-- Begin Working data --
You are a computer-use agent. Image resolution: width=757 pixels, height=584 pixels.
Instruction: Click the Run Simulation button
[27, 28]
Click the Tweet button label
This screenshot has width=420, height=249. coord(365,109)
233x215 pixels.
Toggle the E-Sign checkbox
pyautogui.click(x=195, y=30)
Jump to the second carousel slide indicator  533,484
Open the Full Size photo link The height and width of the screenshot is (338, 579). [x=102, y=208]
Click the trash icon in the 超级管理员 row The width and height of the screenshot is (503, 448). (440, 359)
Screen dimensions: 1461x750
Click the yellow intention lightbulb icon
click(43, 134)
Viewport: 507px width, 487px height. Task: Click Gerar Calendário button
-- End Working data --
-- Begin Working data --
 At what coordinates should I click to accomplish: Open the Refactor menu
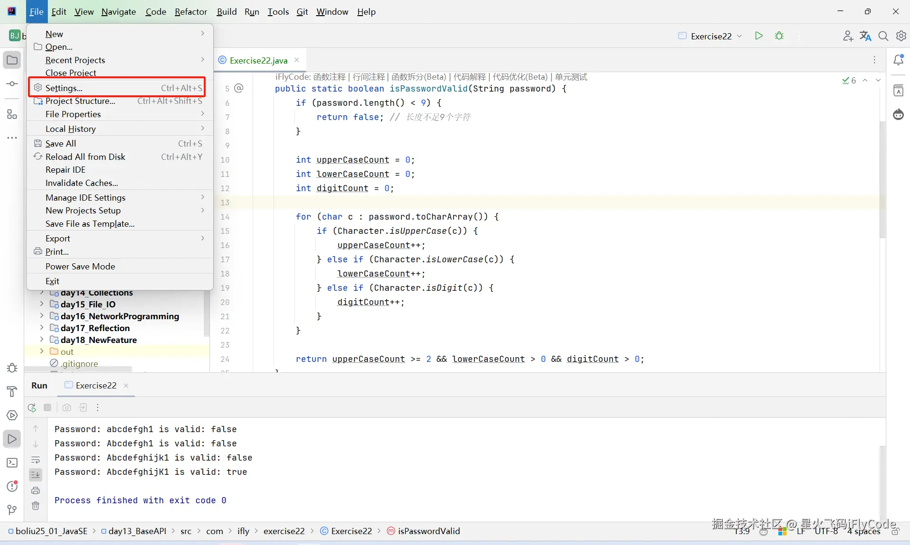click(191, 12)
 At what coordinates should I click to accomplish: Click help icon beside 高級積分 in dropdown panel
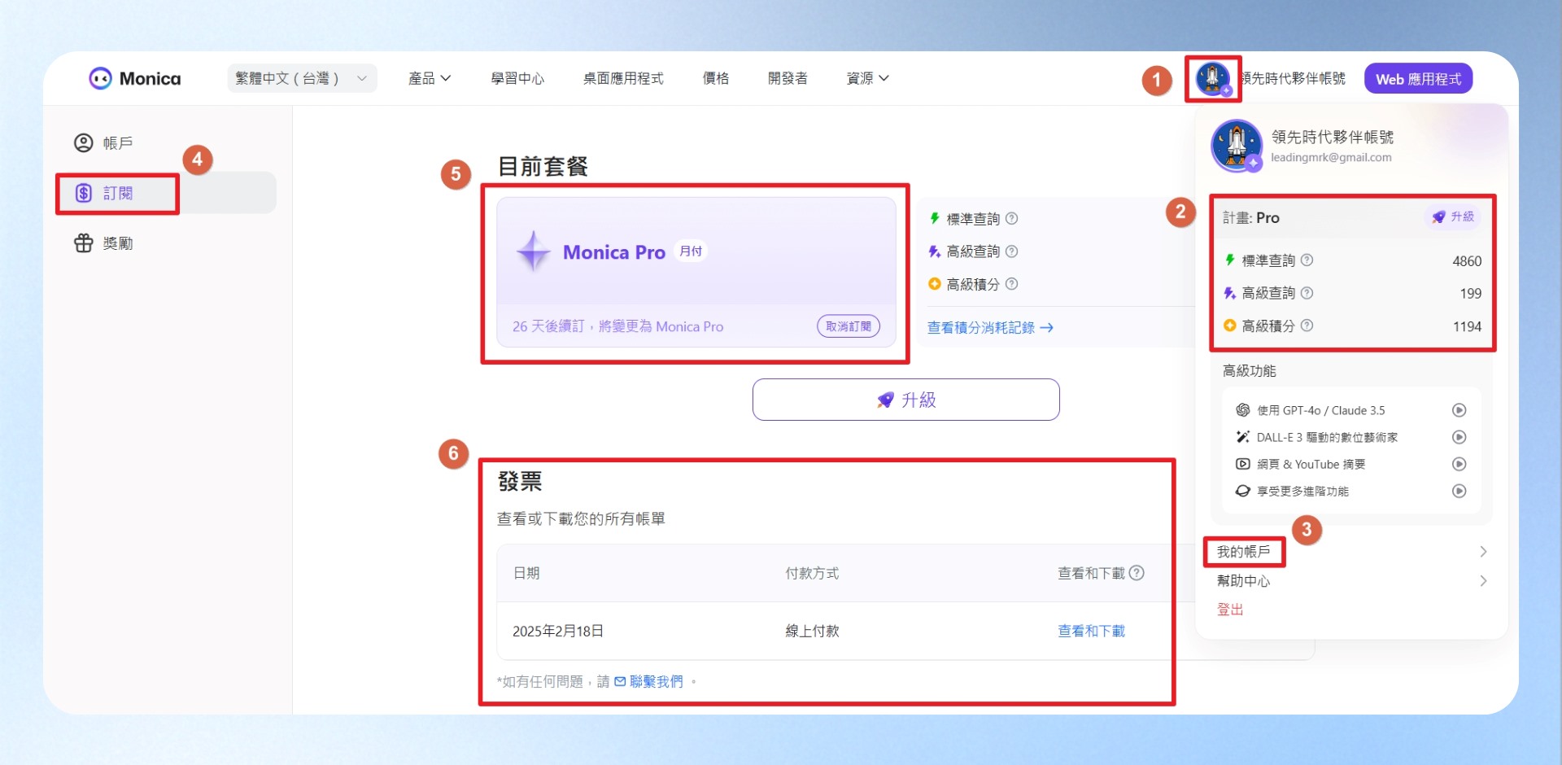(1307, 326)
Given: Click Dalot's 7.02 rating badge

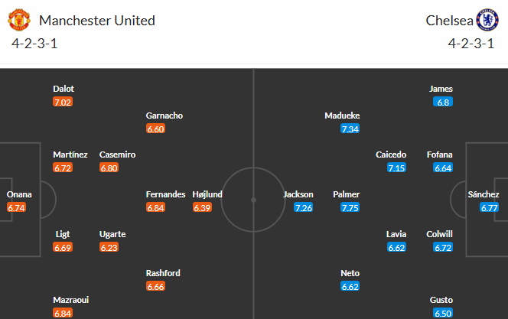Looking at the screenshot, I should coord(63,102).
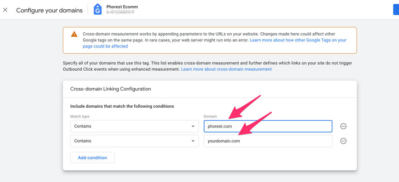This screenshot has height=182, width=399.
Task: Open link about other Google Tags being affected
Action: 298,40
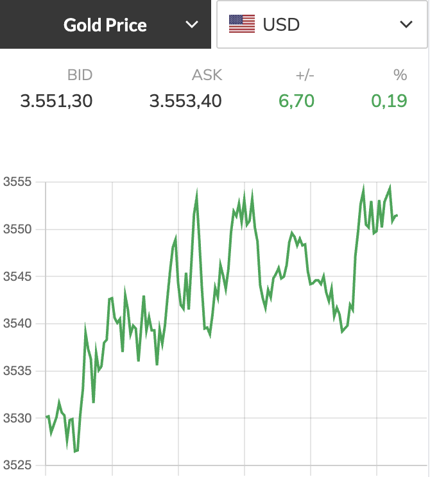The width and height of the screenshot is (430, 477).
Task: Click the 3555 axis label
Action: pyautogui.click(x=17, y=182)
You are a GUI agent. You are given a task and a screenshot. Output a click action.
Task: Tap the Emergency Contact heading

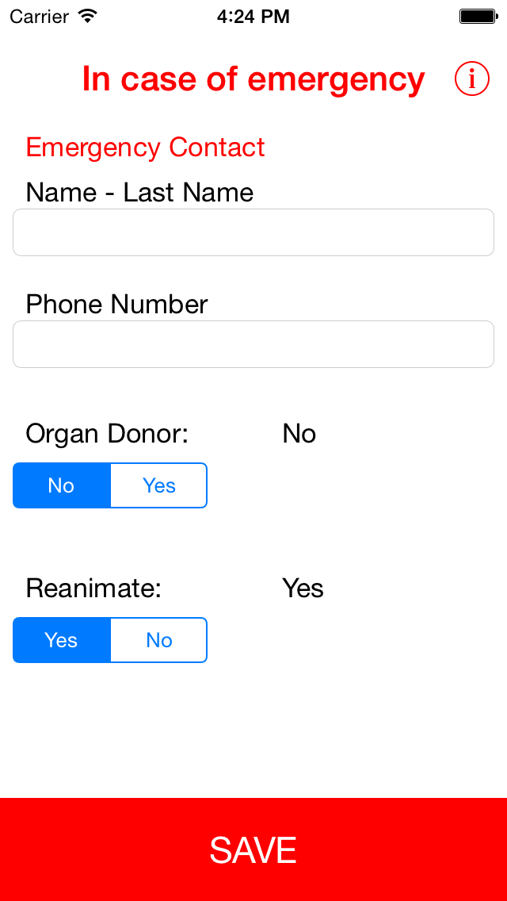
-- End Working data --
What you need to do: Express the records as a numbered list with blank lines omitted, beginning at the line that contains "Jump to the" and stopping after the line that contains "Viewport: 507px width, 487px". Include only those lines.

Solution to the exercise:
1. Jump to the second carousel slide indicator  533,484
2. Open the Full Size photo link The height and width of the screenshot is (338, 579). [x=102, y=208]
3. Click the trash icon in the 超级管理员 row The width and height of the screenshot is (503, 448). (440, 359)
4. Screen dimensions: 1461x750
5. Click the yellow intention lightbulb icon
6. click(43, 134)
7. Viewport: 507px width, 487px height. Task: Click Gerar Calendário button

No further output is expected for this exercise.